> _SET PROBLEM_
Express all of the rows below as a JSON list of strings, one string per line, with blank lines left out.
BEGIN DATA LINES
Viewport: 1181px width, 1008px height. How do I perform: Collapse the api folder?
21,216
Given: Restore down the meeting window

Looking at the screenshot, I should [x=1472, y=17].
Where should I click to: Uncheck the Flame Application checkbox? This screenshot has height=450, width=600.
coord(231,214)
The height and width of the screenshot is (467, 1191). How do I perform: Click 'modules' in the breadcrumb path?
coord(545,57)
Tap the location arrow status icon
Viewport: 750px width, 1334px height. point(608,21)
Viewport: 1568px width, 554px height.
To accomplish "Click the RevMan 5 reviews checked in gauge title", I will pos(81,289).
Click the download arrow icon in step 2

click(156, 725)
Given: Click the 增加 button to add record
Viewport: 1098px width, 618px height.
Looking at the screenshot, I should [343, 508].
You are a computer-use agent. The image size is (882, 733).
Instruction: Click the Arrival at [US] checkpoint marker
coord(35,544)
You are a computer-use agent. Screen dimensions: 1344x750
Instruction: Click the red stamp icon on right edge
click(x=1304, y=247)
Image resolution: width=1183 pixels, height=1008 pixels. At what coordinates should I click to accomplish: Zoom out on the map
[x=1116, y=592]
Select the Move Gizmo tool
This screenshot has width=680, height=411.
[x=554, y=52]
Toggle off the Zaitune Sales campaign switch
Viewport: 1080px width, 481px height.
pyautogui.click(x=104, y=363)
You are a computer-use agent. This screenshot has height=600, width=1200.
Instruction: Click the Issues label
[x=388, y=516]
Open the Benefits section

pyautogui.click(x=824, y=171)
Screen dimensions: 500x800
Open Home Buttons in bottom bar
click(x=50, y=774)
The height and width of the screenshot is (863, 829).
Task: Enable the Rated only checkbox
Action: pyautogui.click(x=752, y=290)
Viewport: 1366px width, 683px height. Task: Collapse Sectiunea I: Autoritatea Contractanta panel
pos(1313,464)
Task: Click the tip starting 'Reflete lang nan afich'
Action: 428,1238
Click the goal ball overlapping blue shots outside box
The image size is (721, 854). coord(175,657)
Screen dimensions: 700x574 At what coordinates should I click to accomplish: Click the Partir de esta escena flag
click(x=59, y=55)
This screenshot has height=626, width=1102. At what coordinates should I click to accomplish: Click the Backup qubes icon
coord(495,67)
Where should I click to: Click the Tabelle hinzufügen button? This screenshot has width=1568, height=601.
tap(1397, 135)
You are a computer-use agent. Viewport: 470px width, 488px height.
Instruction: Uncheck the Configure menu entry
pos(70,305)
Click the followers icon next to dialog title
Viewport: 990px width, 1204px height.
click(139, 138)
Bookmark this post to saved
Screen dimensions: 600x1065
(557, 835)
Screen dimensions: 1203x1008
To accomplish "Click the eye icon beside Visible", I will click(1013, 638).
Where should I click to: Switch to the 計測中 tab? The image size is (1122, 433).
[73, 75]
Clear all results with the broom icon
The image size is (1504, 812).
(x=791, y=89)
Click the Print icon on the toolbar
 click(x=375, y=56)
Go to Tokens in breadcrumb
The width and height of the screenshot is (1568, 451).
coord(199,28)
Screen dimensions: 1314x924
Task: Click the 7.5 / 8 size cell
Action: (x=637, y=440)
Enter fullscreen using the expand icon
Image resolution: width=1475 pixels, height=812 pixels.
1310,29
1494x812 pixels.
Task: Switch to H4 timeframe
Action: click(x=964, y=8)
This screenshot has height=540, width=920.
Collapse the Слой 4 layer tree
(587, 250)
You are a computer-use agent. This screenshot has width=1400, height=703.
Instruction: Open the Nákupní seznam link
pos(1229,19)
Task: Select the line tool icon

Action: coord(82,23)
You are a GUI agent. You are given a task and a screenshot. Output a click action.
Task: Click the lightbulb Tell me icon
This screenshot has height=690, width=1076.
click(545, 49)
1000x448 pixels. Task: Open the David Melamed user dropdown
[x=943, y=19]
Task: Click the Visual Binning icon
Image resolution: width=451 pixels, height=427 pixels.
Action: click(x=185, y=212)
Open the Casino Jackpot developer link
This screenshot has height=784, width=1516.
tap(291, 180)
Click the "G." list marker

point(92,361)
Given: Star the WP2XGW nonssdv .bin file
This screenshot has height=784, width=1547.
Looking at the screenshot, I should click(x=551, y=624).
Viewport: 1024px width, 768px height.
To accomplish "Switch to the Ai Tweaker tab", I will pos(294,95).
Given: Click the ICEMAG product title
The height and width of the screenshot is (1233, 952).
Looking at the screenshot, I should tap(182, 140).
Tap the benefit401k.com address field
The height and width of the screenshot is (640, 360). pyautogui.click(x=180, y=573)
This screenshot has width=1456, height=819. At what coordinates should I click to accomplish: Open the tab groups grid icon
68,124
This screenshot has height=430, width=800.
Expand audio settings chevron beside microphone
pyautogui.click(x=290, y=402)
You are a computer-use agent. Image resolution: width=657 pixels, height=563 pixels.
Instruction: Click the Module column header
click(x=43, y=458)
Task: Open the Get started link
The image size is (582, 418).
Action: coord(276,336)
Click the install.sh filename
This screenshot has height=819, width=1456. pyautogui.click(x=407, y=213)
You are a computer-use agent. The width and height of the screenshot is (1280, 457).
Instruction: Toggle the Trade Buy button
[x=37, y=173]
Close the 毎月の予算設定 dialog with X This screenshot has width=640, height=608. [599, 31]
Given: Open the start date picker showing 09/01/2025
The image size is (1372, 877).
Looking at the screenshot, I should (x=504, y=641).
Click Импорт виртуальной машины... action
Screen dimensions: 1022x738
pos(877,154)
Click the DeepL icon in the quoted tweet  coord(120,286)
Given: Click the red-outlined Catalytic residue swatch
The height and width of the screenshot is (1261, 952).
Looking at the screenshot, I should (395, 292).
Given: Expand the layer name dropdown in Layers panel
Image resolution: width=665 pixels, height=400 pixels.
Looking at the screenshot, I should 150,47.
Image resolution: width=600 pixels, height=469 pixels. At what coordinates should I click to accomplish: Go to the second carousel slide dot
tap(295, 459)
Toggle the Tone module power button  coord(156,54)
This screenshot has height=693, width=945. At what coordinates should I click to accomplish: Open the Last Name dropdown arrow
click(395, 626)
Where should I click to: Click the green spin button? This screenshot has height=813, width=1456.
END DATA LINES
> _PROBLEM SOLUTION_
[
  "Viewport: 1181px width, 1008px height. How do I perform: Collapse the api folder?",
  "21,216",
  "Given: Restore down the meeting window",
  "Looking at the screenshot, I should [x=1472, y=17].",
  "Where should I click to: Uncheck the Flame Application checkbox? This screenshot has height=450, width=600.",
  "coord(231,214)",
  "The height and width of the screenshot is (467, 1191). How do I perform: Click 'modules' in the breadcrumb path?",
  "coord(545,57)",
  "Tap the location arrow status icon",
  "Viewport: 750px width, 1334px height. point(608,21)",
  "Viewport: 1568px width, 554px height.",
  "To accomplish \"Click the RevMan 5 reviews checked in gauge title\", I will pos(81,289).",
  "Click the download arrow icon in step 2",
  "click(156, 725)",
  "Given: Click the 增加 button to add record",
  "Viewport: 1098px width, 618px height.",
  "Looking at the screenshot, I should [343, 508].",
  "You are a computer-use agent. The image size is (882, 733).",
  "Instruction: Click the Arrival at [US] checkpoint marker",
  "coord(35,544)",
  "You are a computer-use agent. Screen dimensions: 1344x750",
  "Instruction: Click the red stamp icon on right edge",
  "click(x=1304, y=247)",
  "Image resolution: width=1183 pixels, height=1008 pixels. At what coordinates should I click to accomplish: Zoom out on the map",
  "[x=1116, y=592]",
  "Select the Move Gizmo tool",
  "This screenshot has width=680, height=411.",
  "[x=554, y=52]",
  "Toggle off the Zaitune Sales campaign switch",
  "Viewport: 1080px width, 481px height.",
  "pyautogui.click(x=104, y=363)",
  "You are a computer-use agent. This screenshot has height=600, width=1200.",
  "Instruction: Click the Issues label",
  "[x=388, y=516]",
  "Open the Benefits section",
  "pyautogui.click(x=824, y=171)",
  "Screen dimensions: 500x800",
  "Open Home Buttons in bottom bar",
  "click(x=50, y=774)",
  "The height and width of the screenshot is (863, 829).",
  "Task: Enable the Rated only checkbox",
  "Action: pyautogui.click(x=752, y=290)",
  "Viewport: 1366px width, 683px height. Task: Collapse Sectiunea I: Autoritatea Contractanta panel",
  "pos(1313,464)",
  "Task: Click the tip starting 'Reflete lang nan afich'",
  "Action: 428,1238",
  "Click the goal ball overlapping blue shots outside box",
  "The image size is (721, 854). coord(175,657)",
  "Screen dimensions: 700x574 At what coordinates should I click to accomplish: Click the Partir de esta escena flag",
  "click(x=59, y=55)",
  "This screenshot has height=626, width=1102. At what coordinates should I click to accomplish: Click the Backup qubes icon",
  "coord(495,67)",
  "Where should I click to: Click the Tabelle hinzufügen button? This screenshot has width=1568, height=601.",
  "tap(1397, 135)",
  "You are a computer-use agent. Viewport: 470px width, 488px height.",
  "Instruction: Uncheck the Configure menu entry",
  "pos(70,305)",
  "Click the followers icon next to dialog title",
  "Viewport: 990px width, 1204px height.",
  "click(139, 138)",
  "Bookmark this post to saved",
  "Screen dimensions: 600x1065",
  "(557, 835)",
  "Screen dimensions: 1203x1008",
  "To accomplish \"Click the eye icon beside Visible\", I will click(1013, 638).",
  "Where should I click to: Switch to the 計測中 tab? The image size is (1122, 433).",
  "[73, 75]",
  "Clear all results with the broom icon",
  "The image size is (1504, 812).",
  "(x=791, y=89)",
  "Click the Print icon on the toolbar",
  " click(x=375, y=56)",
  "Go to Tokens in breadcrumb",
  "The width and height of the screenshot is (1568, 451).",
  "coord(199,28)",
  "Screen dimensions: 1314x924",
  "Task: Click the 7.5 / 8 size cell",
  "Action: (x=637, y=440)",
  "Enter fullscreen using the expand icon",
  "Image resolution: width=1475 pixels, height=812 pixels.",
  "1310,29",
  "1494x812 pixels.",
  "Task: Switch to H4 timeframe",
  "Action: click(x=964, y=8)",
  "This screenshot has height=540, width=920.",
  "Collapse the Слой 4 layer tree",
  "(587, 250)",
  "You are a computer-use agent. This screenshot has width=1400, height=703.",
  "Instruction: Open the Nákupní seznam link",
  "pos(1229,19)",
  "Task: Select the line tool icon",
  "Action: coord(82,23)",
  "You are a GUI agent. You are given a task and a screenshot. Output a click action.",
  "Task: Click the lightbulb Tell me icon",
  "This screenshot has height=690, width=1076.",
  "click(545, 49)",
  "1000x448 pixels. Task: Open the David Melamed user dropdown",
  "[x=943, y=19]",
  "Task: Click the Visual Binning icon",
  "Image resolution: width=451 pixels, height=427 pixels.",
  "Action: click(x=185, y=212)",
  "Open the Casino Jackpot developer link",
  "This screenshot has height=784, width=1516.",
  "tap(291, 180)",
  "Click the \"G.\" list marker",
  "point(92,361)",
  "Given: Star the WP2XGW nonssdv .bin file",
  "This screenshot has height=784, width=1547.",
  "Looking at the screenshot, I should click(x=551, y=624).",
  "Viewport: 1024px width, 768px height.",
  "To accomplish \"Switch to the Ai Tweaker tab\", I will pos(294,95).",
  "Given: Click the ICEMAG product title",
  "The height and width of the screenshot is (1233, 952).",
  "Looking at the screenshot, I should tap(182, 140).",
  "Tap the benefit401k.com address field",
  "The height and width of the screenshot is (640, 360). pyautogui.click(x=180, y=573)",
  "This screenshot has width=1456, height=819. At what coordinates should I click to accomplish: Open the tab groups grid icon",
  "68,124",
  "This screenshot has height=430, width=800.",
  "Expand audio settings chevron beside microphone",
  "pyautogui.click(x=290, y=402)",
  "You are a computer-use agent. Image resolution: width=657 pixels, height=563 pixels.",
  "Instruction: Click the Module column header",
  "click(x=43, y=458)",
  "Task: Open the Get started link",
  "The image size is (582, 418).",
  "Action: coord(276,336)",
  "Click the install.sh filename",
  "This screenshot has height=819, width=1456. pyautogui.click(x=407, y=213)",
  "You are a computer-use agent. The width and height of the screenshot is (1280, 457).",
  "Instruction: Toggle the Trade Buy button",
  "[x=37, y=173]",
  "Close the 毎月の予算設定 dialog with X This screenshot has width=640, height=608. [599, 31]",
  "Given: Open the start date picker showing 09/01/2025",
  "The image size is (1372, 877).",
  "Looking at the screenshot, I should (x=504, y=641).",
  "Click Импорт виртуальной машины... action",
  "Screen dimensions: 1022x738",
  "pos(877,154)",
  "Click the DeepL icon in the quoted tweet  coord(120,286)",
  "Given: Click the red-outlined Catalytic residue swatch",
  "The height and width of the screenshot is (1261, 952).",
  "Looking at the screenshot, I should (395, 292).",
  "Given: Expand the layer name dropdown in Layers panel",
  "Image resolution: width=665 pixels, height=400 pixels.",
  "Looking at the screenshot, I should 150,47.",
  "Image resolution: width=600 pixels, height=469 pixels. At what coordinates should I click to accomplish: Go to the second carousel slide dot",
  "tap(295, 459)",
  "Toggle the Tone module power button  coord(156,54)",
  "This screenshot has height=693, width=945. At what coordinates should I click to accomplish: Open the Last Name dropdown arrow",
  "click(395, 626)",
  "Where should I click to: Click the green spin button? This screenshot has height=813, width=1456."
]